The data below holds the lines to copy: everything from the line containing "Image resolution: width=485" to the line containing "Select the CBHS plan at $1,160.70", both ends included, set down exactly.

(MATERIAL FOR THIS TASK begins)

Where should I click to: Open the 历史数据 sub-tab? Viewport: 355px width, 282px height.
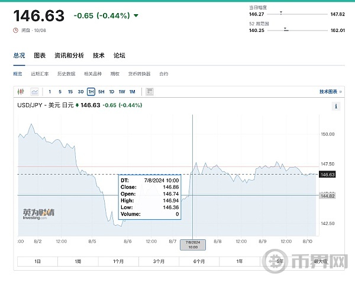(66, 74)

(MATERIAL FOR THIS TASK ends)
(MATERIAL FOR THIS TASK begins)

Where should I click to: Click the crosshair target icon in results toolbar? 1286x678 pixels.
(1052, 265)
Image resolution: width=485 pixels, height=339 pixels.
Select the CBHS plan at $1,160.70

(MATERIAL FOR THIS TASK ends)
(MATERIAL FOR THIS TASK begins)

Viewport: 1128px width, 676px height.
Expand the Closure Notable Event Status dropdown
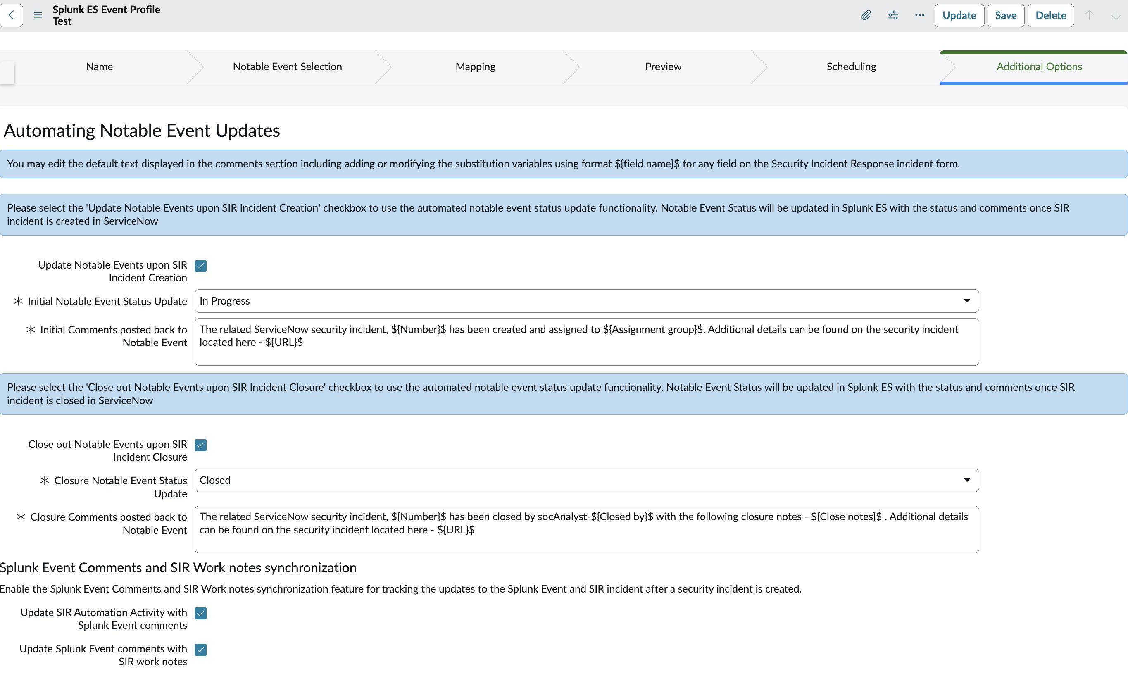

(MATERIAL FOR THIS TASK ends)

== SOLUTION BELOW ==
Image resolution: width=485 pixels, height=339 pixels.
Select the CBHS plan at $1,160.70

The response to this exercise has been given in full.